▸ SET TASK
Please print the data lines from the one containing "Screen dimensions: 635x953" through the one containing "Action: tap(196, 43)", keeping each line exactly the same. Leave the pictures out.

▸ DATA FOR PROCESSING
________________________________________

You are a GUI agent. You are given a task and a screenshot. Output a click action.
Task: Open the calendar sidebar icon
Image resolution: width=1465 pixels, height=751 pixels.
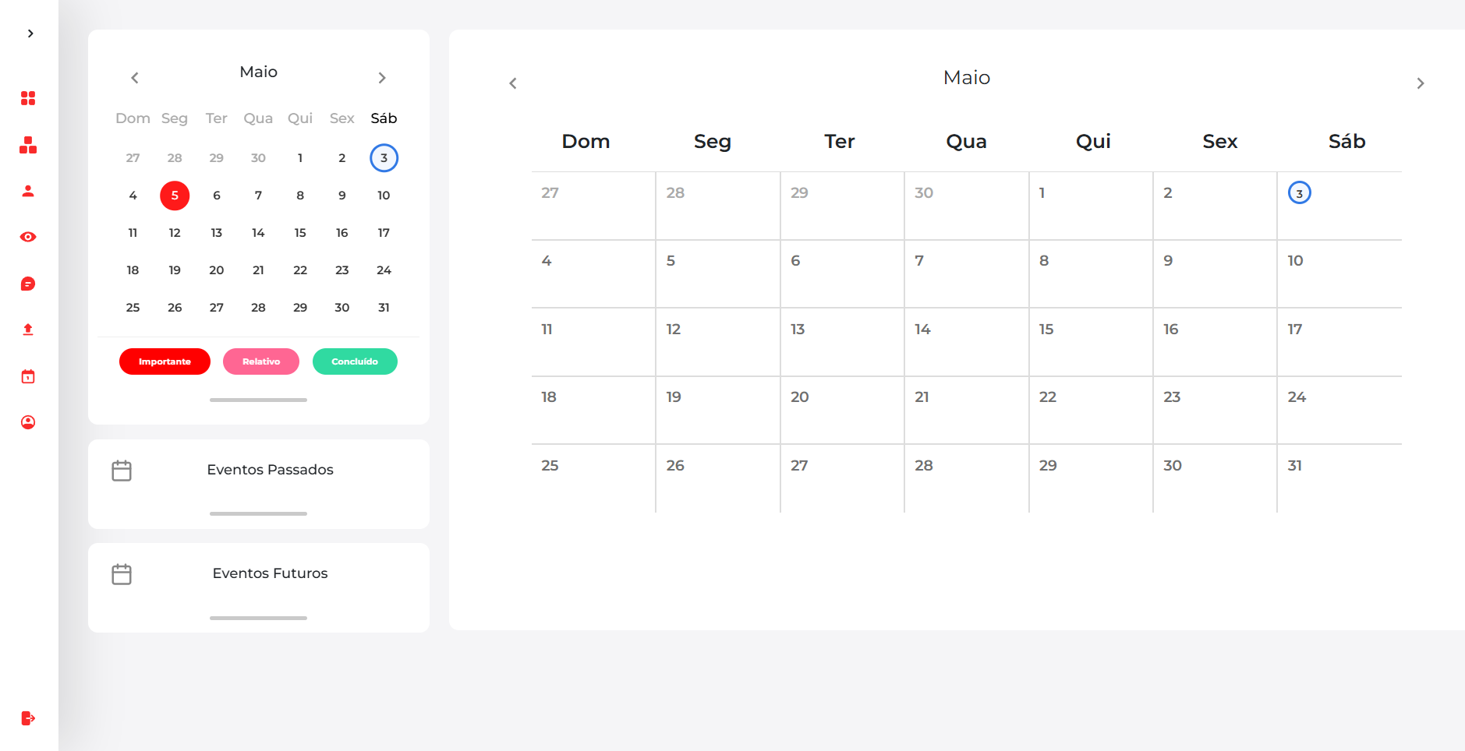tap(28, 376)
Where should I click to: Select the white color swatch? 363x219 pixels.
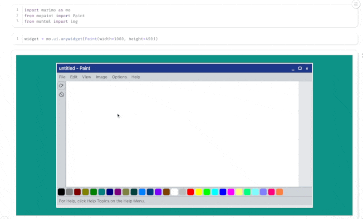tap(174, 192)
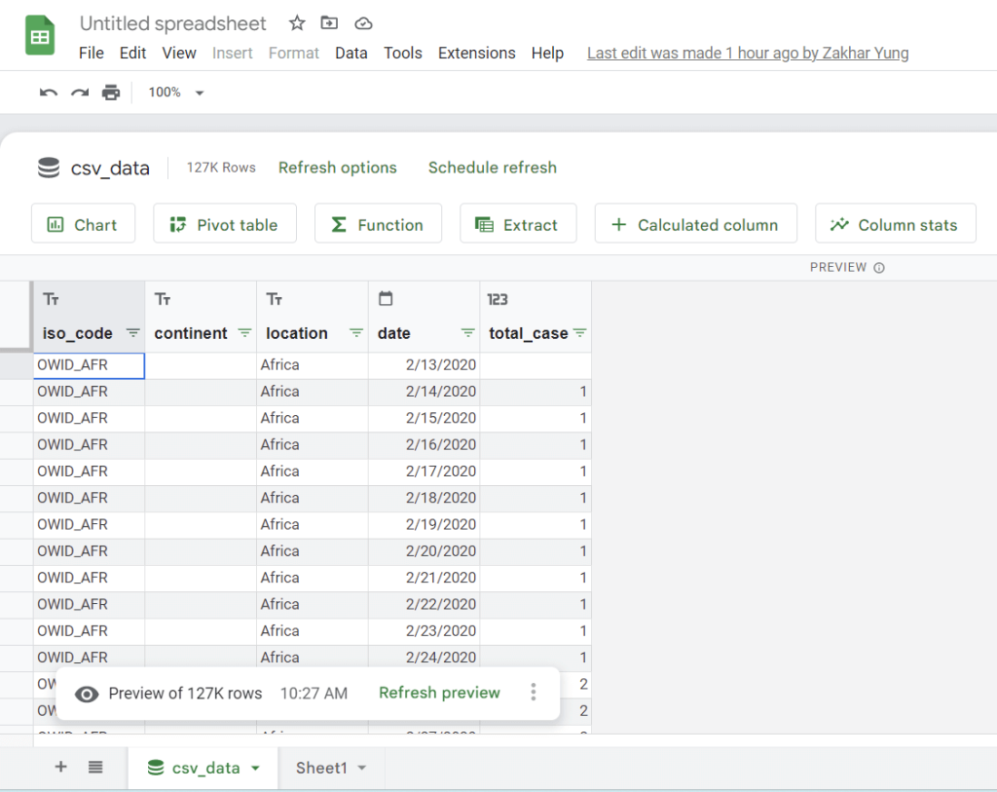
Task: Select the Extract tool
Action: pos(518,223)
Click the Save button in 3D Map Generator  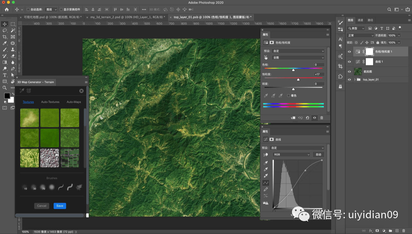[60, 206]
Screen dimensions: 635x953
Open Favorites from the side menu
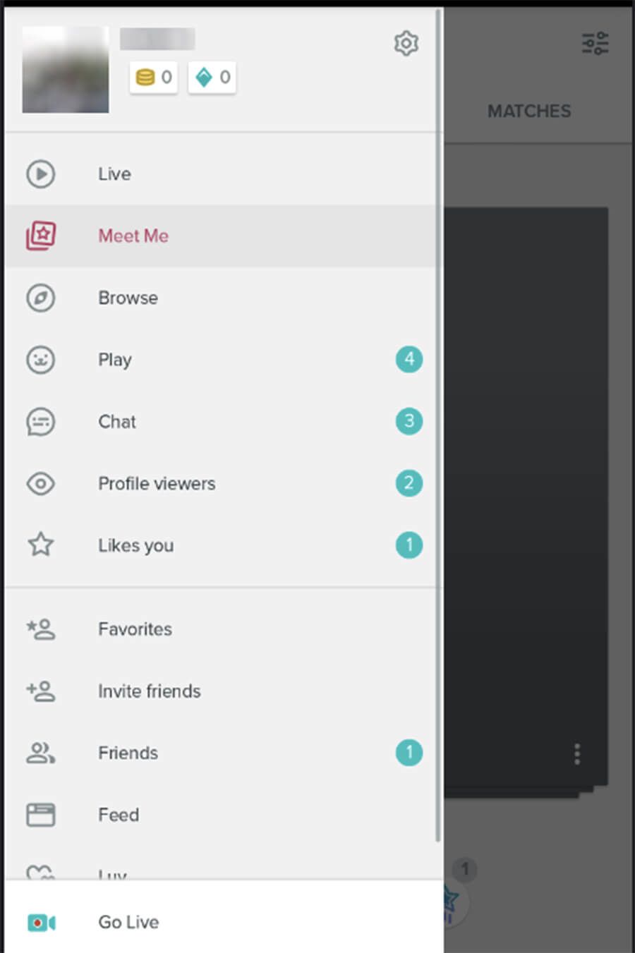[220, 629]
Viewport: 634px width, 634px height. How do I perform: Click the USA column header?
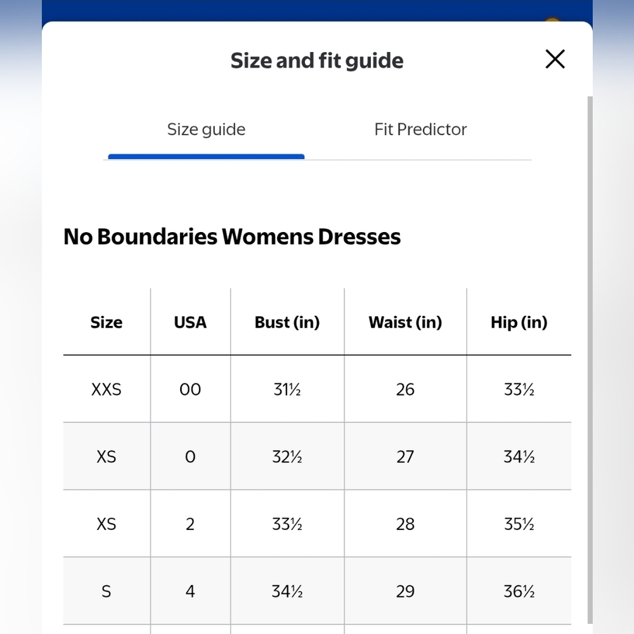[190, 322]
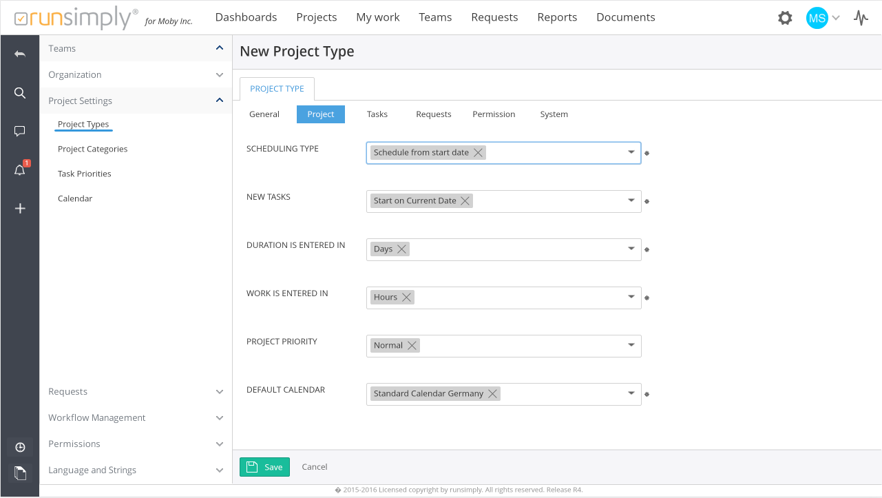882x498 pixels.
Task: Open the Reports menu
Action: coord(557,17)
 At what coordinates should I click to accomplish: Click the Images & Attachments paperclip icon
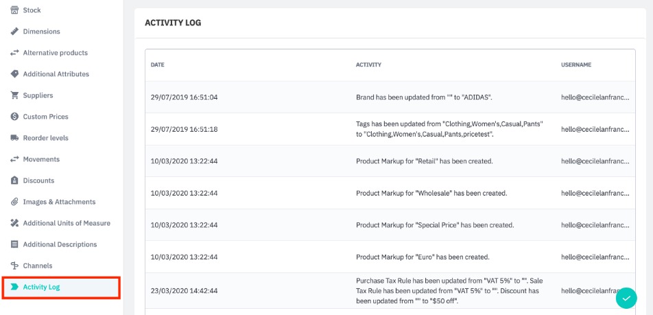click(14, 202)
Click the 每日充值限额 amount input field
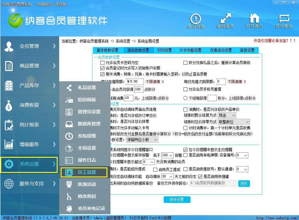 [x=135, y=82]
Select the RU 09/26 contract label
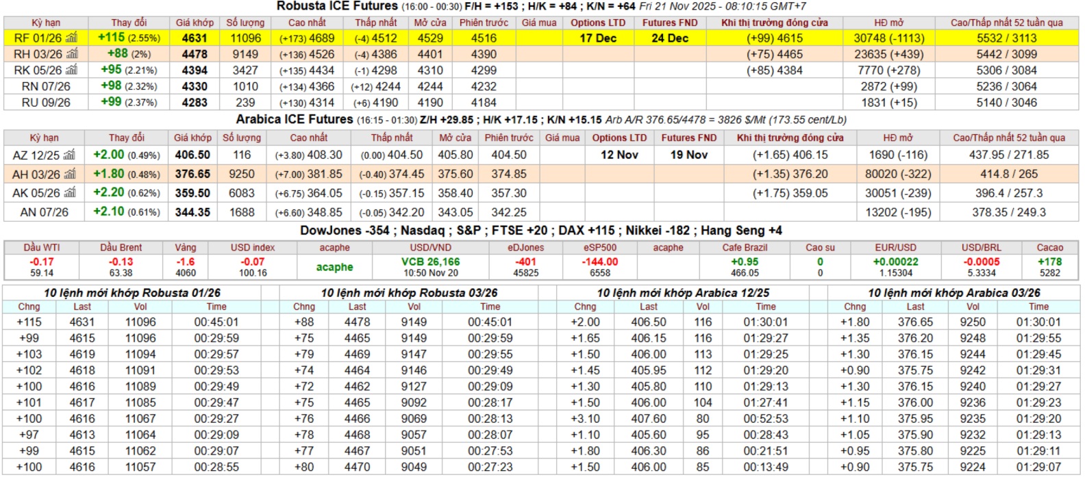Viewport: 1085px width, 477px height. (x=45, y=103)
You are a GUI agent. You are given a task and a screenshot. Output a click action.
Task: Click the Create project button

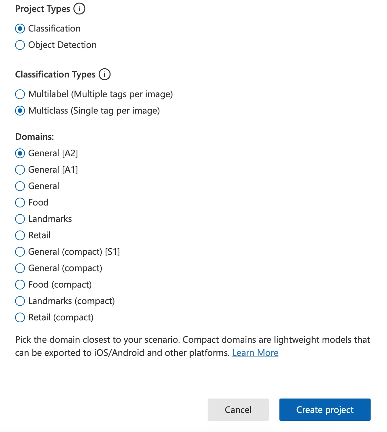(x=325, y=410)
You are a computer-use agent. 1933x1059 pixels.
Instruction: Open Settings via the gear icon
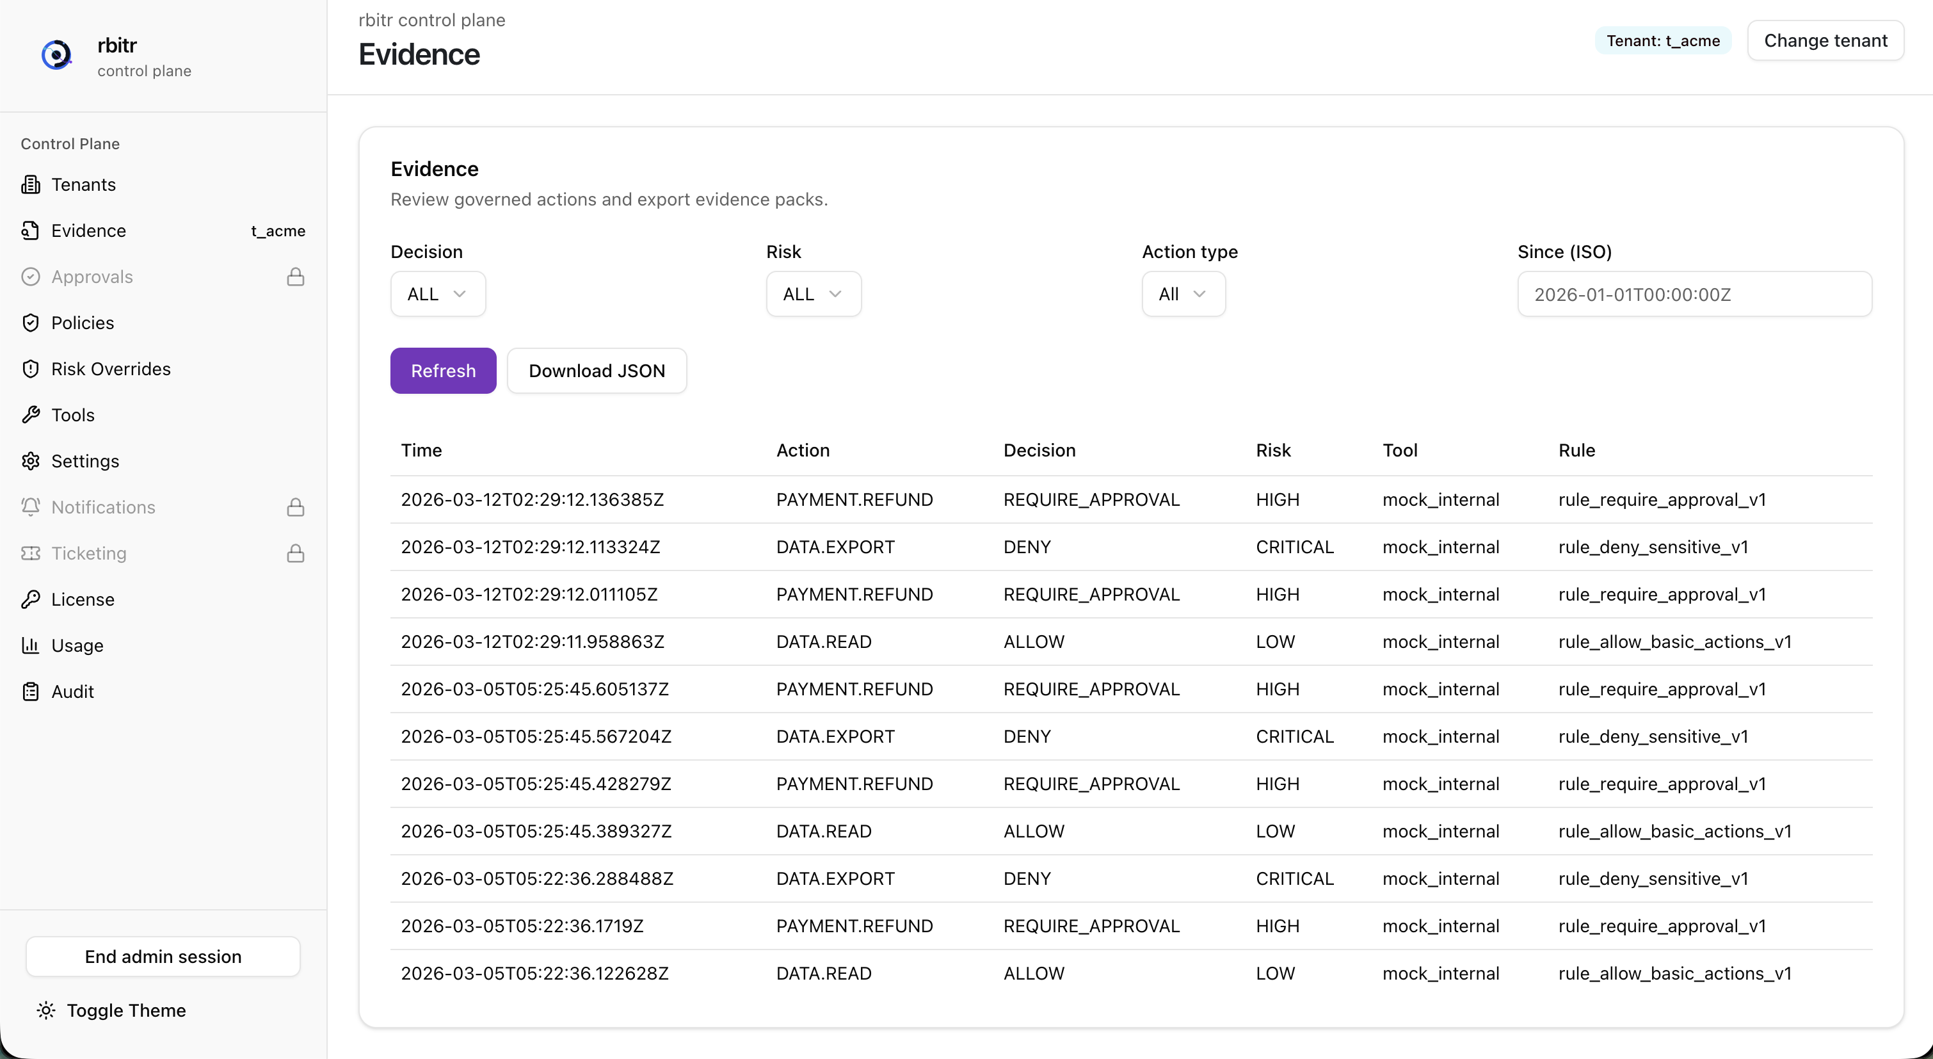[31, 461]
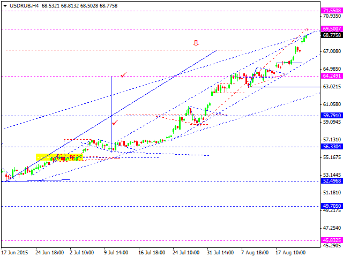
Task: Click the red down arrow marker
Action: tap(196, 43)
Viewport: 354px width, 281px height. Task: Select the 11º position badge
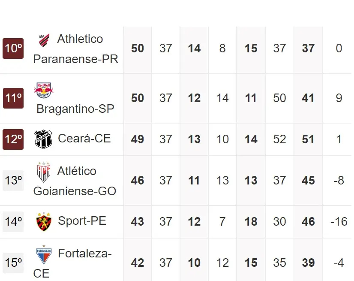pos(13,98)
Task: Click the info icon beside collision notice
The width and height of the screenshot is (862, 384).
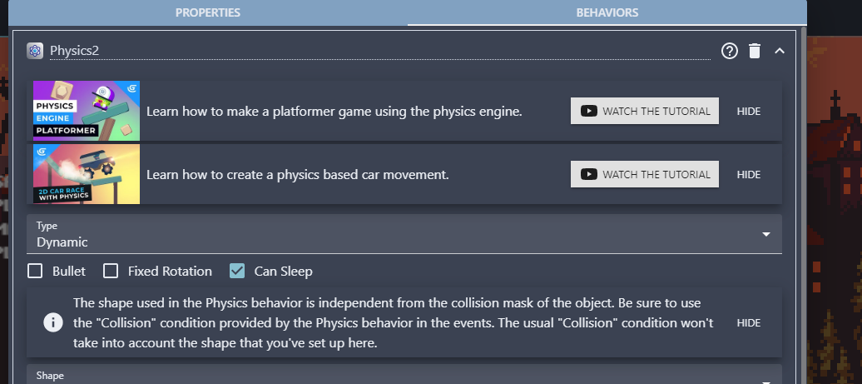Action: pos(53,323)
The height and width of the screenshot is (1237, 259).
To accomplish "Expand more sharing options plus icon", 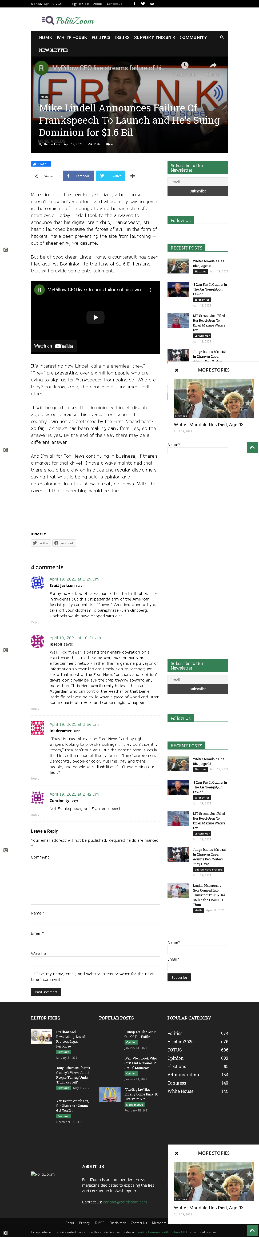I will point(133,176).
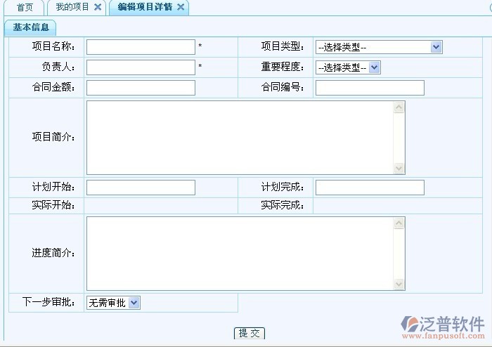Click the 项目名称 input field
The image size is (492, 347).
pos(141,47)
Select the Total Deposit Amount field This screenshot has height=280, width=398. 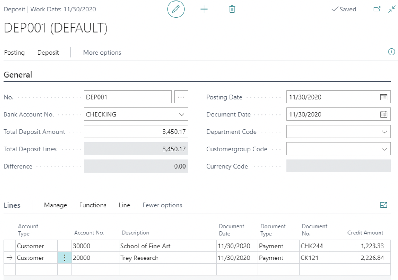point(136,132)
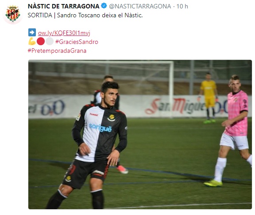The image size is (255, 215).
Task: Select the SORTIDA Sandro Toscano tweet text
Action: click(85, 15)
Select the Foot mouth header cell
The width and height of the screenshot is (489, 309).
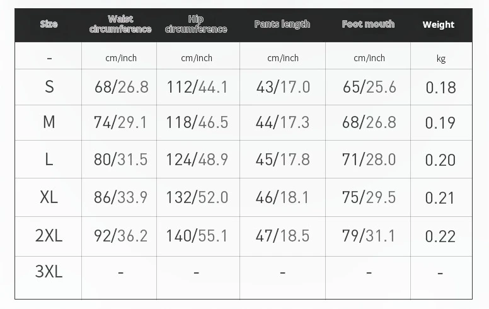pyautogui.click(x=368, y=25)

________________________________________

▸ IN RESPONSE
Screen dimensions: 635x953
Open Favorites from the side menu
[220, 629]
Viewport: 634px width, 634px height. How do I perform: Click the USA column header?
[190, 322]
882x498 pixels.
Task: Open the Reports menu
Action: coord(557,17)
 At what coordinates should I click to accomplish: Click the Images & Attachments paperclip icon
click(14, 202)
Click the 每日充值限额 amount input field
 [x=135, y=82]
Select the RU 09/26 contract label
Viewport: 1085px width, 477px height. (x=45, y=103)
You are a GUI agent. You are given a task and a screenshot. Output a click action.
Task: Click the Create project button

(x=325, y=410)
You are a computer-use agent. 1933x1059 pixels.
Instruction: Open Settings via the gear icon
[31, 461]
Task: Click the red down arrow marker
Action: tap(196, 43)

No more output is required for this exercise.